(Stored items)

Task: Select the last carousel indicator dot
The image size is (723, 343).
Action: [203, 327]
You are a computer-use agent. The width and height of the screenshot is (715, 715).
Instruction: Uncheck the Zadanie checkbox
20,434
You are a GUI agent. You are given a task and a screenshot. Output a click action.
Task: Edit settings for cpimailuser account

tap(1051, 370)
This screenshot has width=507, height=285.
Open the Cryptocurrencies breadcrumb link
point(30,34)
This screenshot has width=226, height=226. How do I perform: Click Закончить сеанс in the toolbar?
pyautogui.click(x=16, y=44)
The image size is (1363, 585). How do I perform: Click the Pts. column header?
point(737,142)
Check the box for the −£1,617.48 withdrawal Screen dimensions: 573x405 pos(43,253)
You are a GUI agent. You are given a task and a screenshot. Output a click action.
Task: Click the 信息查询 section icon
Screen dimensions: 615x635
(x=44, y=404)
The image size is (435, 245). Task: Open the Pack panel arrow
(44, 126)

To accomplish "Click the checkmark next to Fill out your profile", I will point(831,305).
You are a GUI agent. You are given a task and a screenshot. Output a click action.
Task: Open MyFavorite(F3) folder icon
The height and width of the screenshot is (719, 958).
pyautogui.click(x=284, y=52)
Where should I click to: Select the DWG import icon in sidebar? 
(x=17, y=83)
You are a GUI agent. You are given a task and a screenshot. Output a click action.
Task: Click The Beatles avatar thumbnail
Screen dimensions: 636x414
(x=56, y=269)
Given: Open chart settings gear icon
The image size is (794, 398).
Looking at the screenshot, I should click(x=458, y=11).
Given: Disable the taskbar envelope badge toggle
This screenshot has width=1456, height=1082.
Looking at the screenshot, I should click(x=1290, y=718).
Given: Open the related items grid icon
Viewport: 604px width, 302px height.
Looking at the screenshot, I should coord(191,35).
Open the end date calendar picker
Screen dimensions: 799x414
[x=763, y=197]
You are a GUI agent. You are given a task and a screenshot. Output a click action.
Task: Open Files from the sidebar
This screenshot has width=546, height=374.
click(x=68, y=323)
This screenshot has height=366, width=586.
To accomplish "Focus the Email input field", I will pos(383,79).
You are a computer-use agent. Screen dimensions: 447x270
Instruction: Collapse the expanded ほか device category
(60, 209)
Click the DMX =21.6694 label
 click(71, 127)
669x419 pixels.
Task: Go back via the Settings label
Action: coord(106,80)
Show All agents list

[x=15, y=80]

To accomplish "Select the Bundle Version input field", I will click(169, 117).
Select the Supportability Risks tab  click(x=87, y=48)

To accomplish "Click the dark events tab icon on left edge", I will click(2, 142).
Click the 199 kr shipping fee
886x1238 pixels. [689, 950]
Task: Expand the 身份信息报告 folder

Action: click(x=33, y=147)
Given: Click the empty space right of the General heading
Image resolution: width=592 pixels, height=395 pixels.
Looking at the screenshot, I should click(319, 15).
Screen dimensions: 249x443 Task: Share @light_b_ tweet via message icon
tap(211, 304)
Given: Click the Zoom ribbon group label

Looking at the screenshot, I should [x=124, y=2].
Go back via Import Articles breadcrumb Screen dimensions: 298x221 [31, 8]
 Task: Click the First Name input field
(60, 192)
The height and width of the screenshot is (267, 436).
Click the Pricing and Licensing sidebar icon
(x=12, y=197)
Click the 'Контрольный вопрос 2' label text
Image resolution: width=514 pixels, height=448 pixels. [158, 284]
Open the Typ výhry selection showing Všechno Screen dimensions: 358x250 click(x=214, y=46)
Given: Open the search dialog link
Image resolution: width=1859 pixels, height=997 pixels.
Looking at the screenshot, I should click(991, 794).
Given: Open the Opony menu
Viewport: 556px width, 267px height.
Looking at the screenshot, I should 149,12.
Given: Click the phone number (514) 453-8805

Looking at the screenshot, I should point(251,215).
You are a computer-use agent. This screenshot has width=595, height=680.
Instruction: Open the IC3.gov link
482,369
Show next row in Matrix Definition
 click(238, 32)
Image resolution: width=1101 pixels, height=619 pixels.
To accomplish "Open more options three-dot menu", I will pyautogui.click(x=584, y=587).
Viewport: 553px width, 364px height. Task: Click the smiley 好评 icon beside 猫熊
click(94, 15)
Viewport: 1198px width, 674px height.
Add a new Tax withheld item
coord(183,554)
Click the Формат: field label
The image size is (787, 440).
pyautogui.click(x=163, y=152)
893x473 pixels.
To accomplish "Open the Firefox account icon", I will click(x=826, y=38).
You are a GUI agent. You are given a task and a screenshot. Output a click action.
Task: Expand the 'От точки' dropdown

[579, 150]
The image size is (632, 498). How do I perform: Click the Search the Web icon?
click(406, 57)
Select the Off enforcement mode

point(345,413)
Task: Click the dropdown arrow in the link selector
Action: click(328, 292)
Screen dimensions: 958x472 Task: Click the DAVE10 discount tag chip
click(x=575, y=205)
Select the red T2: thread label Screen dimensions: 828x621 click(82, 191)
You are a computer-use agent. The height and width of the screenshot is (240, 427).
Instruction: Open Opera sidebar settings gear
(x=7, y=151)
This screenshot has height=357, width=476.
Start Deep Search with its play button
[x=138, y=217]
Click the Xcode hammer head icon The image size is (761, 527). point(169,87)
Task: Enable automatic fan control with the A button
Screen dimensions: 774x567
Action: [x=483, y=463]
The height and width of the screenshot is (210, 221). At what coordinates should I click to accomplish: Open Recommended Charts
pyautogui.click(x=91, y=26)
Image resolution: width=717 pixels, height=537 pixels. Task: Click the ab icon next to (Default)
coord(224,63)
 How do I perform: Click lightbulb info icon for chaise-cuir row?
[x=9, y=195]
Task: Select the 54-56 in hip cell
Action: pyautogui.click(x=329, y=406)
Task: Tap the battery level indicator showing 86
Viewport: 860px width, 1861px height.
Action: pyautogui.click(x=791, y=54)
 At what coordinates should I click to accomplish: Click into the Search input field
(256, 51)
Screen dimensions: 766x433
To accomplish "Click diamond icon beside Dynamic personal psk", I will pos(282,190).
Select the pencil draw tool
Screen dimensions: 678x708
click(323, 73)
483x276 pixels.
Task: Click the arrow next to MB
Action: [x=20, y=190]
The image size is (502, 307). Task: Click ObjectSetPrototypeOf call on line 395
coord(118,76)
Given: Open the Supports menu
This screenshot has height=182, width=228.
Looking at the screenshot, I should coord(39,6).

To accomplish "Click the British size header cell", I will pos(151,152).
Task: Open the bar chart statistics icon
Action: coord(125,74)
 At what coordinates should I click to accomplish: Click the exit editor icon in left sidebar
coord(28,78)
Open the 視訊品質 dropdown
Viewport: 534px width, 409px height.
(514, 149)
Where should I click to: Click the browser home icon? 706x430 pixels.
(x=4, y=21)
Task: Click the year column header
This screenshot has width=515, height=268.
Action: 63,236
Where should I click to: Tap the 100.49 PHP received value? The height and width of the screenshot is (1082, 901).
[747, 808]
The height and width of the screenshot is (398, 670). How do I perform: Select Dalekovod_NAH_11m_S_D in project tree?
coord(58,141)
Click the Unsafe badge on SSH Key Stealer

| EXERCISE REQUIREMENTS |
Line by line, reproduce the records above exactly.

| ANSWER |
Task: Select the last carousel indicator dot
The image size is (723, 343).
Action: [203, 327]
You are a computer-use agent. The width and height of the screenshot is (715, 715).
Instruction: Uncheck the Zadanie checkbox
20,434
You are a GUI agent. You are given a task and a screenshot. Output a click action.
Task: Edit settings for cpimailuser account

tap(1051, 370)
This screenshot has width=507, height=285.
Open the Cryptocurrencies breadcrumb link
point(30,34)
This screenshot has width=226, height=226. How do I perform: Click Закончить сеанс in the toolbar?
pyautogui.click(x=16, y=44)
The image size is (1363, 585). How do I perform: Click the Pts. column header?
point(737,142)
Check the box for the −£1,617.48 withdrawal Screen dimensions: 573x405 pos(43,253)
You are a GUI agent. You are given a task and a screenshot. Output a click action.
Task: Click the 信息查询 section icon
Screen dimensions: 615x635
(x=44, y=404)
The image size is (435, 245). Task: Open the Pack panel arrow
(44, 126)

To accomplish "Click the checkmark next to Fill out your profile", I will point(831,305).
You are a GUI agent. You are given a task and a screenshot. Output a click action.
Task: Open MyFavorite(F3) folder icon
The height and width of the screenshot is (719, 958).
pyautogui.click(x=284, y=52)
Where should I click to: Select the DWG import icon in sidebar? 
(x=17, y=83)
You are a GUI agent. You are given a task and a screenshot. Output a click action.
Task: Click The Beatles avatar thumbnail
Screen dimensions: 636x414
(x=56, y=269)
Given: Open chart settings gear icon
The image size is (794, 398).
Looking at the screenshot, I should click(x=458, y=11).
Given: Disable the taskbar envelope badge toggle
This screenshot has width=1456, height=1082.
Looking at the screenshot, I should click(x=1290, y=718).
Given: Open the related items grid icon
Viewport: 604px width, 302px height.
Looking at the screenshot, I should coord(191,35).
Open the end date calendar picker
Screen dimensions: 799x414
[x=763, y=197]
You are a GUI agent. You are given a task and a screenshot. Output a click action.
Task: Open Files from the sidebar
This screenshot has width=546, height=374.
click(x=68, y=323)
This screenshot has height=366, width=586.
To accomplish "Focus the Email input field", I will pos(383,79).
You are a computer-use agent. Screen dimensions: 447x270
Instruction: Collapse the expanded ほか device category
(60, 209)
Click the DMX =21.6694 label
 click(71, 127)
669x419 pixels.
Task: Go back via the Settings label
Action: coord(106,80)
Show All agents list

[x=15, y=80]

To accomplish "Select the Bundle Version input field", I will click(169, 117).
Select the Supportability Risks tab  click(x=87, y=48)

To accomplish "Click the dark events tab icon on left edge", I will click(2, 142).
Click the 199 kr shipping fee
886x1238 pixels. [689, 950]
Task: Expand the 身份信息报告 folder

Action: click(x=33, y=147)
Given: Click the empty space right of the General heading
Image resolution: width=592 pixels, height=395 pixels.
Looking at the screenshot, I should click(319, 15).
Screen dimensions: 249x443 Task: Share @light_b_ tweet via message icon
tap(211, 304)
Given: Click the Zoom ribbon group label

Looking at the screenshot, I should [x=124, y=2].
Go back via Import Articles breadcrumb Screen dimensions: 298x221 [31, 8]
 Task: Click the First Name input field
(60, 192)
The height and width of the screenshot is (267, 436).
Click the Pricing and Licensing sidebar icon
(x=12, y=197)
Click the 'Контрольный вопрос 2' label text
Image resolution: width=514 pixels, height=448 pixels. [158, 284]
Open the Typ výhry selection showing Všechno Screen dimensions: 358x250 click(x=214, y=46)
Given: Open the search dialog link
Image resolution: width=1859 pixels, height=997 pixels.
Looking at the screenshot, I should click(991, 794).
Given: Open the Opony menu
Viewport: 556px width, 267px height.
Looking at the screenshot, I should 149,12.
Given: Click the phone number (514) 453-8805

Looking at the screenshot, I should point(251,215).
You are a computer-use agent. This screenshot has width=595, height=680.
Instruction: Open the IC3.gov link
482,369
Show next row in Matrix Definition
 click(238, 32)
Image resolution: width=1101 pixels, height=619 pixels.
To accomplish "Open more options three-dot menu", I will pyautogui.click(x=584, y=587).
Viewport: 553px width, 364px height. Task: Click the smiley 好评 icon beside 猫熊
click(94, 15)
Viewport: 1198px width, 674px height.
Add a new Tax withheld item
coord(183,554)
Click the Формат: field label
The image size is (787, 440).
pyautogui.click(x=163, y=152)
893x473 pixels.
To accomplish "Open the Firefox account icon", I will click(x=826, y=38).
You are a GUI agent. You are given a task and a screenshot. Output a click action.
Task: Expand the 'От точки' dropdown

[579, 150]
The image size is (632, 498). How do I perform: Click the Search the Web icon?
click(406, 57)
Select the Off enforcement mode

point(345,413)
Task: Click the dropdown arrow in the link selector
Action: click(328, 292)
Screen dimensions: 958x472 Task: Click the DAVE10 discount tag chip
click(x=575, y=205)
Select the red T2: thread label Screen dimensions: 828x621 click(82, 191)
You are a computer-use agent. The height and width of the screenshot is (240, 427).
Instruction: Open Opera sidebar settings gear
(x=7, y=151)
This screenshot has height=357, width=476.
Start Deep Search with its play button
[x=138, y=217]
Click the Xcode hammer head icon The image size is (761, 527). point(169,87)
Task: Enable automatic fan control with the A button
Screen dimensions: 774x567
Action: [x=483, y=463]
The height and width of the screenshot is (210, 221). At what coordinates should I click to accomplish: Open Recommended Charts
pyautogui.click(x=91, y=26)
Image resolution: width=717 pixels, height=537 pixels. Task: Click the ab icon next to (Default)
coord(224,63)
 How do I perform: Click lightbulb info icon for chaise-cuir row?
[x=9, y=195]
Task: Select the 54-56 in hip cell
Action: pyautogui.click(x=329, y=406)
Task: Tap the battery level indicator showing 86
Viewport: 860px width, 1861px height.
Action: pyautogui.click(x=791, y=54)
 At what coordinates should I click to accomplish: Click into the Search input field
(256, 51)
Screen dimensions: 766x433
To accomplish "Click diamond icon beside Dynamic personal psk", I will pos(282,190).
Select the pencil draw tool
Screen dimensions: 678x708
click(323, 73)
483x276 pixels.
Task: Click the arrow next to MB
Action: [x=20, y=190]
The image size is (502, 307). Task: Click ObjectSetPrototypeOf call on line 395
coord(118,76)
Given: Open the Supports menu
This screenshot has height=182, width=228.
Looking at the screenshot, I should coord(39,6).

To accomplish "Click the British size header cell", I will pos(151,152).
Task: Open the bar chart statistics icon
Action: coord(125,74)
 At what coordinates should I click to accomplish: Click the exit editor icon in left sidebar
coord(28,78)
Open the 視訊品質 dropdown
Viewport: 534px width, 409px height.
(514, 149)
Where should I click to: Click the browser home icon? 706x430 pixels.
(x=4, y=21)
Task: Click the year column header
This screenshot has width=515, height=268.
Action: 63,236
Where should I click to: Tap the 100.49 PHP received value? The height and width of the screenshot is (1082, 901).
[747, 808]
The height and width of the screenshot is (398, 670). How do I perform: Select Dalekovod_NAH_11m_S_D in project tree?
coord(58,141)
Click the Unsafe badge on SSH Key Stealer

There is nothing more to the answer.